De acordo com os investigadores, ainda é cedo para saber se se tornará decisiva, mas é já claro que a lógica temporária e circular da emigração está a crescer, em especial entre os emigrantes qualificados. Entre 2011 e 2014, as saídas temporárias passaram de 56% para 63% do total.
Esta tendência para saídas temporárias explica-se com factores estruturais como a “precariedade dos contratos laborais, o envolvimento em trabalho à tarefa ou de projecto no estrangeiro, a volatilidade na economia global associada à integração nos mercados de trabalho e ao transnacionalismo empresarial, a livre circulação europeia e a maior imbricação de períodos de trabalho e de estudo”.
Os emigrantes de longa duração já não voltam?
Não é verdade. De acordo com os últimos censos, entre 2001 e 2011 o volume de regressos de emigrantes de longa duração (superior a um ano) alcançou os 40%. Viviam, sobretudo, em França, um velho destino, mas também em países como Espanha ou o Reino Unido, sinal de que “a emigração mais recente parece revelar uma maior tendência para o regresso e, eventualmente, para a remigração”.
O inquérito desenvolvido pela equipa de investigadores (com 6086 respostas válidas) encontra ambiguidade face ao futuro: 27,7% declararam que queriam ficar a viver onde estavam, 29,1% que querem regressar a Portugal, 11,3% que planeiam reemigrar, 31,9% que não tinham ainda tomado uma decisão sobre o futuro.

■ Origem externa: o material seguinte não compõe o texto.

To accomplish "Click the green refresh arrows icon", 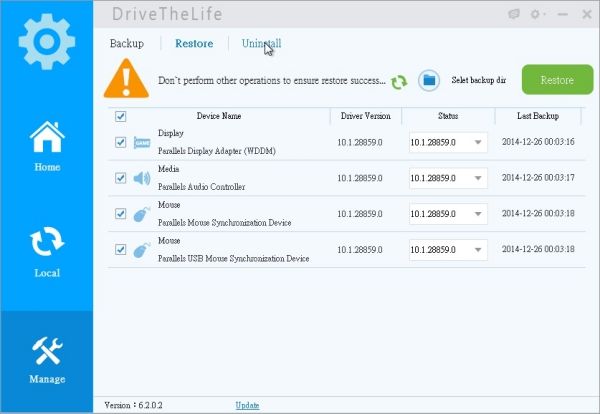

“A intenção de retorno é a opção mais seleccionada nos países não europeus, especialmente Angola e Moçambique, onde as respostas são superiores a 40%”, o que não será alheio às motivações para emigrar. Mas nem só a vontade importa. Também contam “factores endógenos, como a recuperação económica de Portugal” ou “a imposição de limites à livre circulação no espaço económico europeu ou as oportunidades de negócio das empresas portuguesas”.